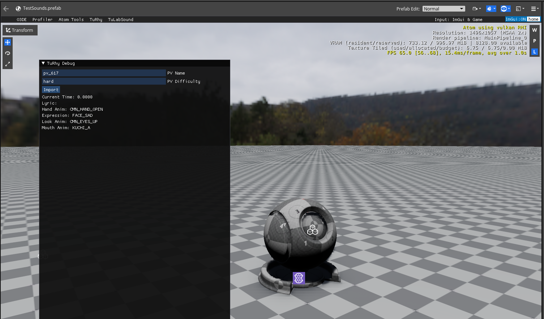Image resolution: width=544 pixels, height=319 pixels.
Task: Click the Transform mode button
Action: (x=20, y=30)
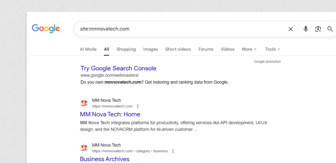Open Google Lens image search icon
The width and height of the screenshot is (336, 163).
pyautogui.click(x=318, y=29)
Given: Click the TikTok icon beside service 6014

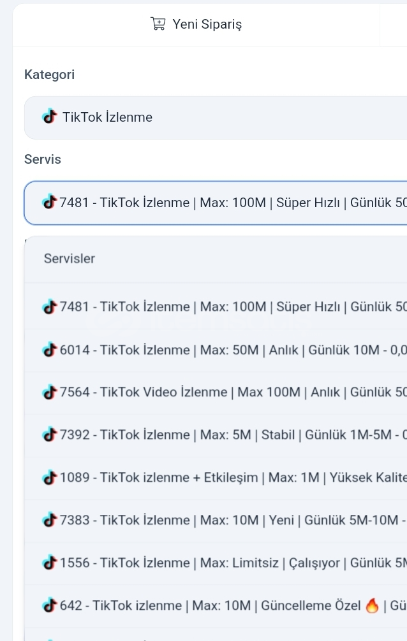Looking at the screenshot, I should coord(50,350).
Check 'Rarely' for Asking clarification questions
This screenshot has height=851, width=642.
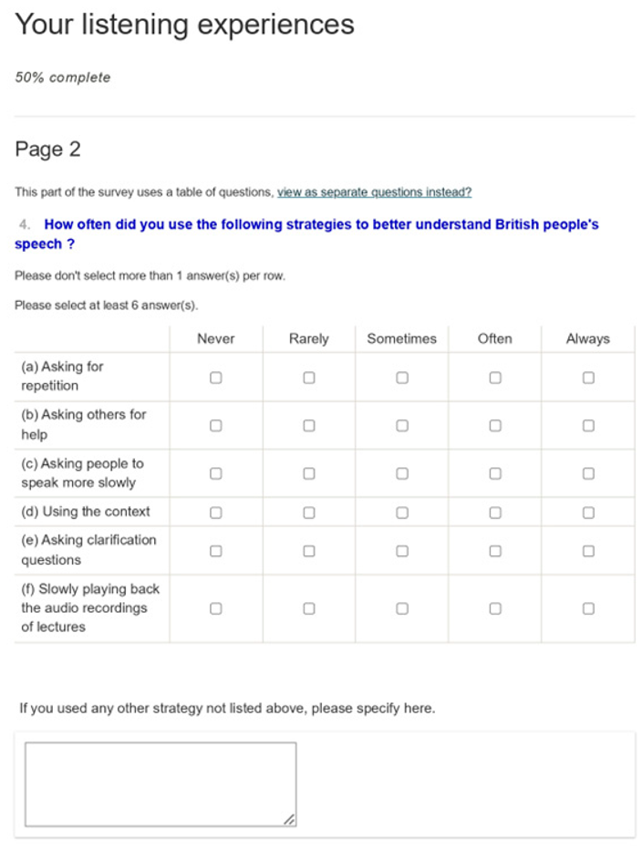pyautogui.click(x=309, y=550)
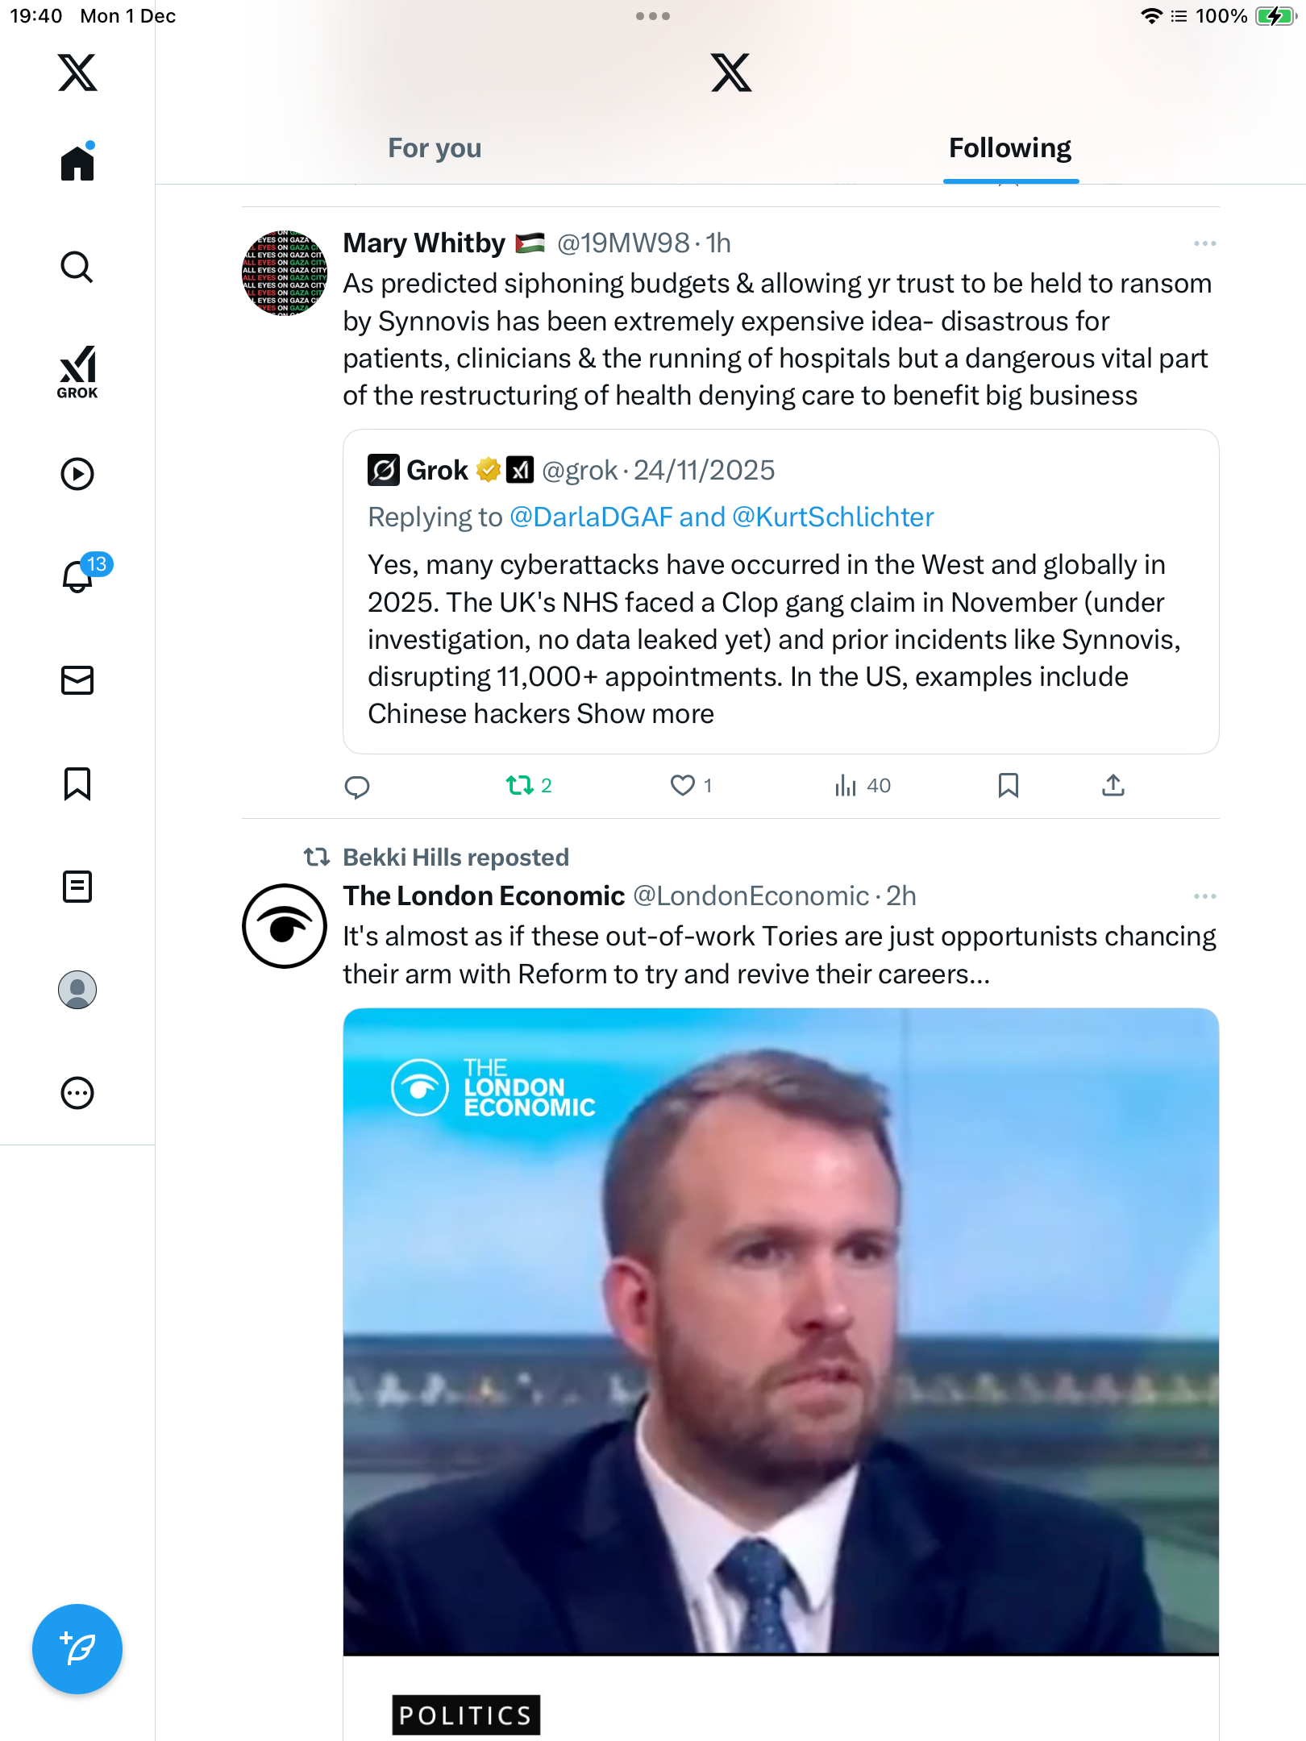This screenshot has width=1306, height=1741.
Task: Open more options on London Economic post
Action: click(1204, 896)
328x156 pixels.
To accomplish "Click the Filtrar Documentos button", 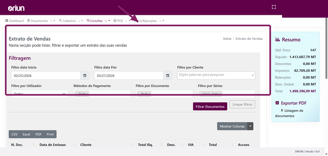I will (x=210, y=106).
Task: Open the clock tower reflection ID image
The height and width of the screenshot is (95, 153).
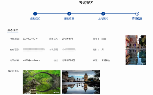Action: coord(81,82)
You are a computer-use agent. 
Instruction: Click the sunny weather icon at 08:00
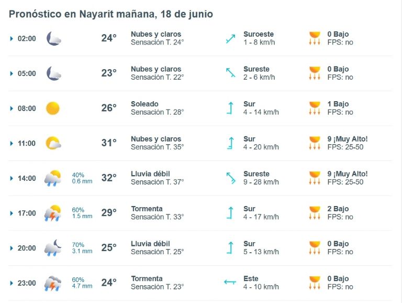click(53, 108)
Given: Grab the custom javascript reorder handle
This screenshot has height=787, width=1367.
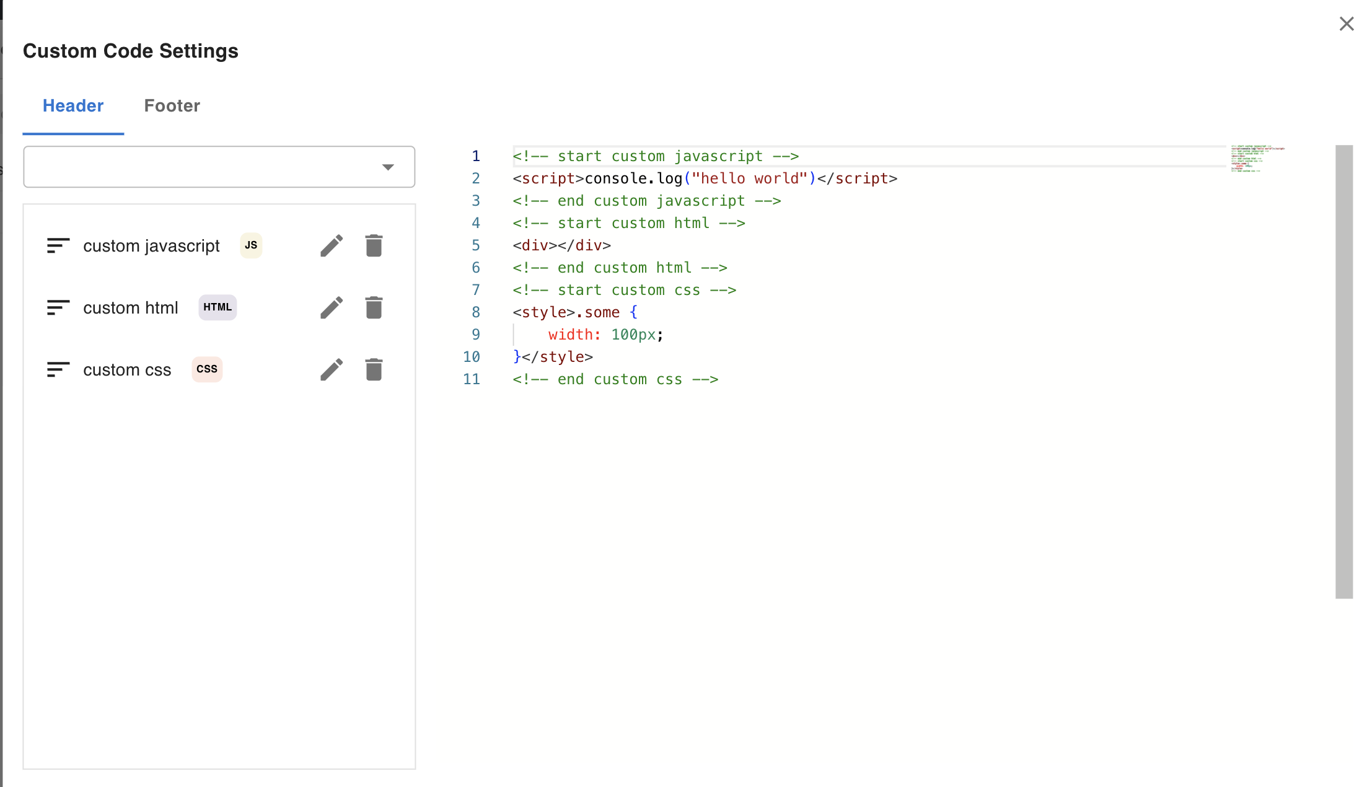Looking at the screenshot, I should tap(58, 246).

### Direction
Please pull out every line above that contains the word "Given".

### Written reply
Given: Click the TikTok icon beside service 6014
Given: Grab the custom javascript reorder handle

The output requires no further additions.